Work item - Wherever a line below holds the word "accomplish", copy that line.

Excerpted records -
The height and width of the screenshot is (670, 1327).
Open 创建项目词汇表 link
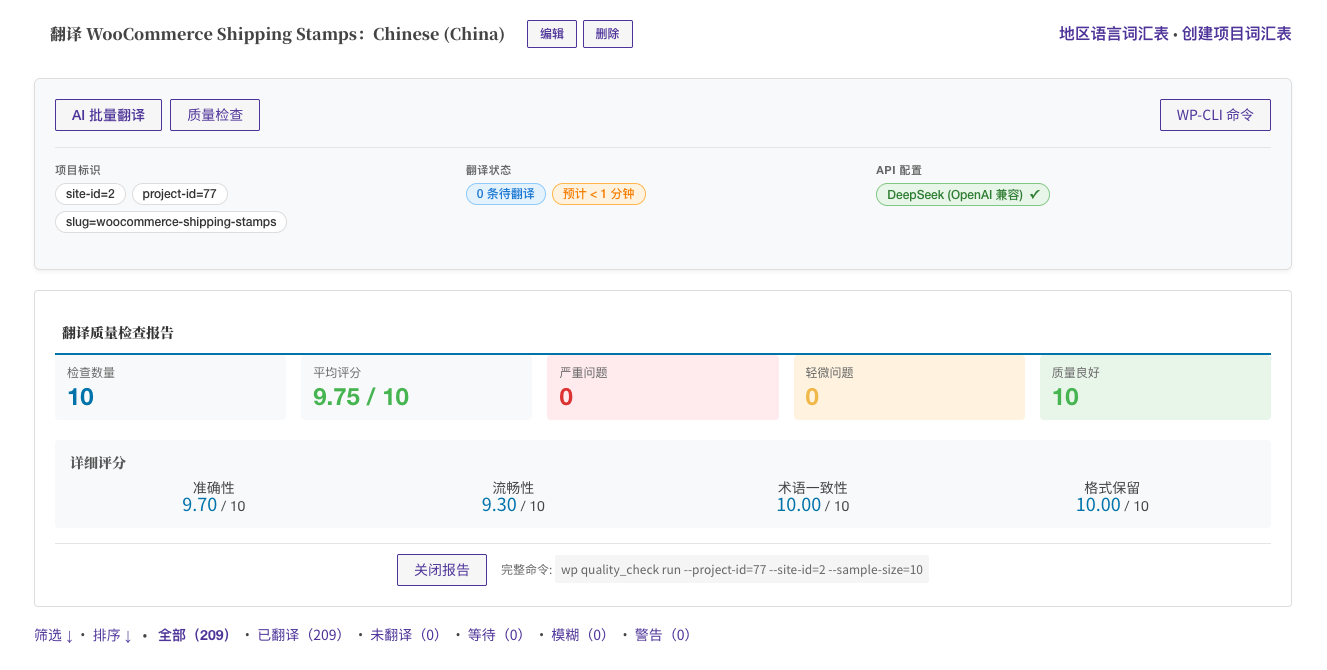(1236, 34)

...

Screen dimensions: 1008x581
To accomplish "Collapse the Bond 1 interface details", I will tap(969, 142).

* * *

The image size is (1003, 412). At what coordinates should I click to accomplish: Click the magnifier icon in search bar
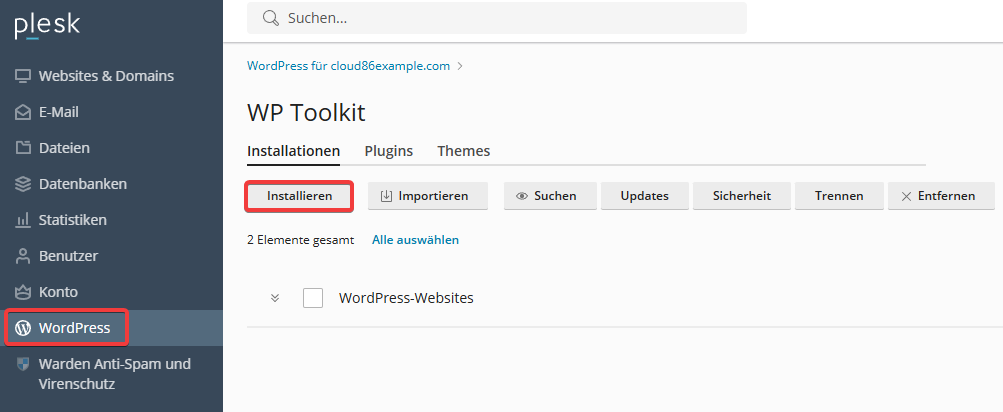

Task solution -
To accomplish "Collapse the Bond 1 interface details", I will tap(969, 142).
The image size is (1003, 412). At what coordinates should I click to accomplish: Click the magnifier icon in search bar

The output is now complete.